Friday, December 08, 2006

 

Final Thoughts III, Slavery

Katja
ENGL 48A
Journal # 25, Final Thoughts III, Slavery
8 December, 2006


"'Well, I’ll soon convince you whether I am your master or the nigger fellow you honor so highly. If you must have a husband, you may take up with one of my slaves.'" (Harriet Jacobs 1762).

"’Well,’ said Eliza, mournfully, ‘I always thought that I must obey my master [...] or I couldn’t be a Christian.’" (Harriet Beecher Stowe 1674).

"Had he been a man of pure morals himself, he might have been thought interested in protecting the innocence of my aunt; but those who knew him will not suspect him of any such virtue." (Frederick Douglass 2042).

In response to Wednesday’s essay question I chose the three quotes above for comparison. Harriet Jacobs speaks of sexual violence against women, as does Harriet Beecher Stowe and Frederick Douglss. These three authors want us to perceive how violence against slave women was used as a tool of repression and reformation as implied in the quote from Jacobs above.

In Jacobs’ text the reader gets the notion that if Linda marries one of the slaves approved of by her master, he can of course order his slave to do to her what he says, thus perpetuating another level of abuse. By sexually abusing their female slaves, whether directly or indirectly, owners and traders would keep them "down." Jacobs writes of the right to true love for slaves. The continued rape and physical abuse of slave women may have had the additional ill effect of making them sexually outcast among their peers. Perhaps the mark of a woman’s owner upon her body would render her untouchable in terms of any potential true relationships.

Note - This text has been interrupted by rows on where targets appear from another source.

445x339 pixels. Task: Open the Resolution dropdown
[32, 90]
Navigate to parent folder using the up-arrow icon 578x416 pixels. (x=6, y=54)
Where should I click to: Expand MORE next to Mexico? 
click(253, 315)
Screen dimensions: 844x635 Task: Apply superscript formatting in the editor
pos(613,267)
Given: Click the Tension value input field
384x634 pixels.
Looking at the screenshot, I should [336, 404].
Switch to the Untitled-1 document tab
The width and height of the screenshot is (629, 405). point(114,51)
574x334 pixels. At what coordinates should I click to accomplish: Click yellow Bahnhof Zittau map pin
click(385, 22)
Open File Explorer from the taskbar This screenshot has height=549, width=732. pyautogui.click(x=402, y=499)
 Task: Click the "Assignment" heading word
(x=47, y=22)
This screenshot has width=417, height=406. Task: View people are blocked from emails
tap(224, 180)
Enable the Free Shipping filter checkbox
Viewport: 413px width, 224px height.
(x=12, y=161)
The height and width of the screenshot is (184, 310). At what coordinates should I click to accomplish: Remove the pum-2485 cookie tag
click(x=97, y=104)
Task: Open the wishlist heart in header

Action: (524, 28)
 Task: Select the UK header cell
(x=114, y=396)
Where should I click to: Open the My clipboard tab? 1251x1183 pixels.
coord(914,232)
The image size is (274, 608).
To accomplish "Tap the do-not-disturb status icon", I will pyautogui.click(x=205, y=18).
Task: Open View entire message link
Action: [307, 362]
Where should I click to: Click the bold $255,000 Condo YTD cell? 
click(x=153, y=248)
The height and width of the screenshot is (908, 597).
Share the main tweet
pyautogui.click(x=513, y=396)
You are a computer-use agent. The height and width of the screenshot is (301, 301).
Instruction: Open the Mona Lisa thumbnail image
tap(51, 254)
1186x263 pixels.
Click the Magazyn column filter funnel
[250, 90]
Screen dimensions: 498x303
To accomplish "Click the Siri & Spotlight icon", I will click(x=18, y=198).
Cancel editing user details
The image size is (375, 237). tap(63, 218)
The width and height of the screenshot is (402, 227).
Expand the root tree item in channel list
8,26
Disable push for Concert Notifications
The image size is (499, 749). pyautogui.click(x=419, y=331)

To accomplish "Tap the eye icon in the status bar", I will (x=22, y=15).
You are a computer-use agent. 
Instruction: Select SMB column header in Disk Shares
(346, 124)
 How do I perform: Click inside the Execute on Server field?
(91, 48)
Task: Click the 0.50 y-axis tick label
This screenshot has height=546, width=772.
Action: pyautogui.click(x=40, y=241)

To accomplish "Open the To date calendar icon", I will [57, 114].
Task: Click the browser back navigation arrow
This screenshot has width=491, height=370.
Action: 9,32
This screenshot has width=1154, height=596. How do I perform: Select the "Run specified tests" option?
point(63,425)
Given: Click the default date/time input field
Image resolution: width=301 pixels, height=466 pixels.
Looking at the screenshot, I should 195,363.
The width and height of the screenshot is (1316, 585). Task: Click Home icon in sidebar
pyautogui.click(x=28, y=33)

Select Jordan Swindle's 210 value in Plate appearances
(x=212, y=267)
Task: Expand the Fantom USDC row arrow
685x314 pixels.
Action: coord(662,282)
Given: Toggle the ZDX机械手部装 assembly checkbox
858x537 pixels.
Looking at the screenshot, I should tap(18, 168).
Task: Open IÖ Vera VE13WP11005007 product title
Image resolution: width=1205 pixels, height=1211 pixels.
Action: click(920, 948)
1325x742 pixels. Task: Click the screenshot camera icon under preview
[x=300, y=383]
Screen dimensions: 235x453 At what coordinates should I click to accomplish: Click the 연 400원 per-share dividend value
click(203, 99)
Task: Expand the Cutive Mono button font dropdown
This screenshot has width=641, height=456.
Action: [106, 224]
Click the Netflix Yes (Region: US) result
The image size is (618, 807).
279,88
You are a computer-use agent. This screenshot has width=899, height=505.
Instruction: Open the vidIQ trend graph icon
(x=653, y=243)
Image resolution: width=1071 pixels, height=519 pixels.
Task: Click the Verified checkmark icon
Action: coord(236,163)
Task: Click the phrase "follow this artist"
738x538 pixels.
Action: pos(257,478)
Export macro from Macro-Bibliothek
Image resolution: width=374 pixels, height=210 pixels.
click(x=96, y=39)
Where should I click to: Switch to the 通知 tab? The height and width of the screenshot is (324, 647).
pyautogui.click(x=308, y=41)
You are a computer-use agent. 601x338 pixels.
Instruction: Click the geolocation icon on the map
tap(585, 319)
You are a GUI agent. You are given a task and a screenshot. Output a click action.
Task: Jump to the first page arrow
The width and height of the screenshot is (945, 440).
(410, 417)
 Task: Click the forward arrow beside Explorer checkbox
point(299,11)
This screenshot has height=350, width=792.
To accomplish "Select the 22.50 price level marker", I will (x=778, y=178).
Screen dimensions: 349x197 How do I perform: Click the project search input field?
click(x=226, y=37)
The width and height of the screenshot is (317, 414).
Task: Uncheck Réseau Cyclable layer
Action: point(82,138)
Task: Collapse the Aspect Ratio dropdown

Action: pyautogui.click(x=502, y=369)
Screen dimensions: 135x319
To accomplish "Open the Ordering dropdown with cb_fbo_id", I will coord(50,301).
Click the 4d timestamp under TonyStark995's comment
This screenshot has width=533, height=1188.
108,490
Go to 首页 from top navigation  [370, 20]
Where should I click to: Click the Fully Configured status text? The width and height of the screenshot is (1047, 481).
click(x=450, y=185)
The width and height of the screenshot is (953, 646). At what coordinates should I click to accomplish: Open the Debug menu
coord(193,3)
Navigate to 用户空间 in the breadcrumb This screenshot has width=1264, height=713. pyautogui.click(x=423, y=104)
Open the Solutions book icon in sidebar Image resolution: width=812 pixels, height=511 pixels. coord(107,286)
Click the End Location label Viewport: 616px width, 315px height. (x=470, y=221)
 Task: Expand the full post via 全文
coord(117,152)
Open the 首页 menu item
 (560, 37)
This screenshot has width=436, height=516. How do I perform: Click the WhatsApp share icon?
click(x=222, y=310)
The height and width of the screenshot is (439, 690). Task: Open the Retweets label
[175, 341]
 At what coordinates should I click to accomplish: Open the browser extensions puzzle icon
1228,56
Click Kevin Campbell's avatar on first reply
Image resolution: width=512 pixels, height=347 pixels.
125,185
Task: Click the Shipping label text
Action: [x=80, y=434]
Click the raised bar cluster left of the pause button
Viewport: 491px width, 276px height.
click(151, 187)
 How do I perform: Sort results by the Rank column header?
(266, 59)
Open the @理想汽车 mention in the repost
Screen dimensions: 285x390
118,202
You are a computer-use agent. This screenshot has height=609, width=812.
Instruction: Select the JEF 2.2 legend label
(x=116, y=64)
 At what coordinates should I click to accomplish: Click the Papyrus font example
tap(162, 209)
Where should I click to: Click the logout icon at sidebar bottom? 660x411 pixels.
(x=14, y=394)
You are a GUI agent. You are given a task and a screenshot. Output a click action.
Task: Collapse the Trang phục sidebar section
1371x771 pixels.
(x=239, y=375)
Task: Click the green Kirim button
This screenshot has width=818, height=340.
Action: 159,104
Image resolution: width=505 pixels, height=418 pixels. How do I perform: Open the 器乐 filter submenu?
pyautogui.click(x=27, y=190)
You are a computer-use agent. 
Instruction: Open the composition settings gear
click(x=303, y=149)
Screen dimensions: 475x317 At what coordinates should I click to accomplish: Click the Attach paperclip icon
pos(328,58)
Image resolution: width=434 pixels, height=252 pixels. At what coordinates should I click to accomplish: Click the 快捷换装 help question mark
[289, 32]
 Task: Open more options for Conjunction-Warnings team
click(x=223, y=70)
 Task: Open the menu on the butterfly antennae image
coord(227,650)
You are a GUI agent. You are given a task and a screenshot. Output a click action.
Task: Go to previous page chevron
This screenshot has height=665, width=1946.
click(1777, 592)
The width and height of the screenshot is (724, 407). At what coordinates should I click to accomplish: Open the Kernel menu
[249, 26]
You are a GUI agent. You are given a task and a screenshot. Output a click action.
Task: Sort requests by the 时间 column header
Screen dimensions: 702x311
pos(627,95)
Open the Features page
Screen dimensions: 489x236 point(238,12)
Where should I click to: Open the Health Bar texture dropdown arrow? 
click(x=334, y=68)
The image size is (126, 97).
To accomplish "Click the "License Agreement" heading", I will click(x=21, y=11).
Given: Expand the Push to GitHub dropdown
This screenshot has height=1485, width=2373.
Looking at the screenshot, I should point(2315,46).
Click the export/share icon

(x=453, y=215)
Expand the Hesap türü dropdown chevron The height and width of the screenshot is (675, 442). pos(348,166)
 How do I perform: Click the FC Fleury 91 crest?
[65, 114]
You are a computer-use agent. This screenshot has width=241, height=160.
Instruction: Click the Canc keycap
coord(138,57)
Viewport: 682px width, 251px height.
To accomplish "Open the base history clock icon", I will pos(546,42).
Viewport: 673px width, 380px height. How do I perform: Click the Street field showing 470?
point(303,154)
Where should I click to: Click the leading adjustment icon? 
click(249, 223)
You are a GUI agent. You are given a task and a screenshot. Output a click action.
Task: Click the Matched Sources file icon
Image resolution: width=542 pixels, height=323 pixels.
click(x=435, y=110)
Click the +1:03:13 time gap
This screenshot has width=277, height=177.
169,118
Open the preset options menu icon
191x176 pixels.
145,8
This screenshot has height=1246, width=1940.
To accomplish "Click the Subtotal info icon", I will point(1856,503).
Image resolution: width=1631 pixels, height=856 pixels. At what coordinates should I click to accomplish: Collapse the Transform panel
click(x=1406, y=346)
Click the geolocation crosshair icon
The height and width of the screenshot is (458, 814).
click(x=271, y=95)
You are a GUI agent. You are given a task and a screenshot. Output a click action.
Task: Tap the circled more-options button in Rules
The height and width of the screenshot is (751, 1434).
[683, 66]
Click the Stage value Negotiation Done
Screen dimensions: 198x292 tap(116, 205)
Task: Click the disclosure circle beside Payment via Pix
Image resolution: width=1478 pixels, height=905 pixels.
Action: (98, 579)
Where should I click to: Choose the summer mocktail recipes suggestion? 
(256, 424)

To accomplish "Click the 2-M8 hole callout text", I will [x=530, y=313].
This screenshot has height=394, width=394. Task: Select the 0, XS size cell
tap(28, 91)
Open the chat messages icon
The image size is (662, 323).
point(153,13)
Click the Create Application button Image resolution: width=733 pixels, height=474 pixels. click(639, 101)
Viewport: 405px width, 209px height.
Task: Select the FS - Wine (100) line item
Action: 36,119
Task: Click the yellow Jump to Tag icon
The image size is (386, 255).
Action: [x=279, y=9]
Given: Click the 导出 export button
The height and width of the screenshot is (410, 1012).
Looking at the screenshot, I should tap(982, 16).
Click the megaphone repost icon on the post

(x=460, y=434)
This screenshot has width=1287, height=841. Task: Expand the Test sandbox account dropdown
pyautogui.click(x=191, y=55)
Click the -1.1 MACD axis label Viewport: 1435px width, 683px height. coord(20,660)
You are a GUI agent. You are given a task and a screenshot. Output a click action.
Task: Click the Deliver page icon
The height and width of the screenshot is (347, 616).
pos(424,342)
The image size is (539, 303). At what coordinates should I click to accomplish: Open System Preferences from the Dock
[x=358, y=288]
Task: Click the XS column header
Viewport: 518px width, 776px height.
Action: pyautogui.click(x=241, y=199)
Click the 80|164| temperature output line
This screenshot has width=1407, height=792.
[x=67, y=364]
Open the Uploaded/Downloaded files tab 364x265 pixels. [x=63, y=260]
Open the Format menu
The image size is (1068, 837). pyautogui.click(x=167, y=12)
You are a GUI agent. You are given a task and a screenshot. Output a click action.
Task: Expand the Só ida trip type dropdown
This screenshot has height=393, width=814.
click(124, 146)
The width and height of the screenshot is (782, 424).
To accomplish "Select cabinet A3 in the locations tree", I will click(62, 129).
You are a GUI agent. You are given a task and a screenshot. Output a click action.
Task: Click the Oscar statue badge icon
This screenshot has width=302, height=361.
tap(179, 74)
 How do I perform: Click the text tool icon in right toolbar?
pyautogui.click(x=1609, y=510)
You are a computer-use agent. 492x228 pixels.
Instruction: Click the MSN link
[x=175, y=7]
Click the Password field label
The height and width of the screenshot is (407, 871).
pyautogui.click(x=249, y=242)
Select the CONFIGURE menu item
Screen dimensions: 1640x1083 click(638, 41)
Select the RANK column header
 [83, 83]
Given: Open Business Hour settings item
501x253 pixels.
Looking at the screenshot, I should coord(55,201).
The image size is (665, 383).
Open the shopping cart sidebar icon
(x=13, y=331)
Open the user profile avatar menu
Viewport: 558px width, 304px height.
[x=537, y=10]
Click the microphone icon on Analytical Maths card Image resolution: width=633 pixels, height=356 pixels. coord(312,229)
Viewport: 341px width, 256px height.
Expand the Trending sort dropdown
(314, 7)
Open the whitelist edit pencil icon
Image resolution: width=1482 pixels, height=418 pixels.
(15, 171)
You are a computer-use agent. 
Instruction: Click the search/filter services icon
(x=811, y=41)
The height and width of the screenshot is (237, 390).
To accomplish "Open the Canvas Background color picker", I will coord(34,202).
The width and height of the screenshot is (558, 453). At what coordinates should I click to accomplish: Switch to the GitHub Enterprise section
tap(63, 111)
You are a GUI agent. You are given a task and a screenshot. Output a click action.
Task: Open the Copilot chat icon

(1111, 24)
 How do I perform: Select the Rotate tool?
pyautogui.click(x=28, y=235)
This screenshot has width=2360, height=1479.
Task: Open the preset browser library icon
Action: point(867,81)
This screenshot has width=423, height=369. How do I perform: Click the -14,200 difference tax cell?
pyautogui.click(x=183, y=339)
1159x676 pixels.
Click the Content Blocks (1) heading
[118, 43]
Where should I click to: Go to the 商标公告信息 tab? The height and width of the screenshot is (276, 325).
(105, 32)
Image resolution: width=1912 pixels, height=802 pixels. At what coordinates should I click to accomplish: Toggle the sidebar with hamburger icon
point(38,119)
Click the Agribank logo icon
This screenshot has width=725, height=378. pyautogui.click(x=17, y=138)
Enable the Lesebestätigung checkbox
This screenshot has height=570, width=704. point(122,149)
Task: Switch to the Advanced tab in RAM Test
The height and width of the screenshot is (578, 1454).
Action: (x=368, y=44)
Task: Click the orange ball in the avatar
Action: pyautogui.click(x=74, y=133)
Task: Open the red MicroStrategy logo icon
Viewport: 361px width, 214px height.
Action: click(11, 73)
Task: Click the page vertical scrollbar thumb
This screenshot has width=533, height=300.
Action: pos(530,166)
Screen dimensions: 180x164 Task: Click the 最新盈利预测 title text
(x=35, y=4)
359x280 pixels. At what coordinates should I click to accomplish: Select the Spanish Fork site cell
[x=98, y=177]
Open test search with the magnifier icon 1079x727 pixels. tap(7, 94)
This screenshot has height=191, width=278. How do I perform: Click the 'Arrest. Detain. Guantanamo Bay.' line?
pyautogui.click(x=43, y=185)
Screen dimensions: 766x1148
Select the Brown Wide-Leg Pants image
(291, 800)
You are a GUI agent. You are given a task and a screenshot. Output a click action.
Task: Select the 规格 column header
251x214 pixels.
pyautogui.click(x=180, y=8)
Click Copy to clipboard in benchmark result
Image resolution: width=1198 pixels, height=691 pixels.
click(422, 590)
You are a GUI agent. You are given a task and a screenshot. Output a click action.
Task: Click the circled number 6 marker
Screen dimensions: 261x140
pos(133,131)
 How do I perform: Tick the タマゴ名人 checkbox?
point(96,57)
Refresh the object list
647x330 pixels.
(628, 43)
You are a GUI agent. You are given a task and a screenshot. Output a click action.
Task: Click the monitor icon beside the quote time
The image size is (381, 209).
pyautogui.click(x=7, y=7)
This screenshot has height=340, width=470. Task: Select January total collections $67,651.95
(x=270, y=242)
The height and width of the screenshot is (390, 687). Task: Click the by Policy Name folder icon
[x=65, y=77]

Slaves were taught that it would be "Christian" to obey their masters, as Stowe writes, thus could not reject this form of repression. Indeed, in the scene from Douglass’ text, Aunt Hester does not attempt to fight off her attacker. The evil amalgam of religious obligation and psychological/emotional damage due to repeated abuse translates into these women’s passive acceptance of their torment.

Douglass implies that some slave owners had no particular interest in trying to appear ethical or just, but saw slave-ownership as a sexual free-for-all. Their most important task was to beat the depravity out of their slave women in some twisted attempt at getting them to live up to the moral standards they set for their own wives.

As is evident in these slave narratives, and surely others, sexual violence was a pervasive practice in slavery to the point of being an atrocity that should stand on its own. Generations of women were either directly damaged by this custom or by its legacy, a fact that these three writers tried to give voice to.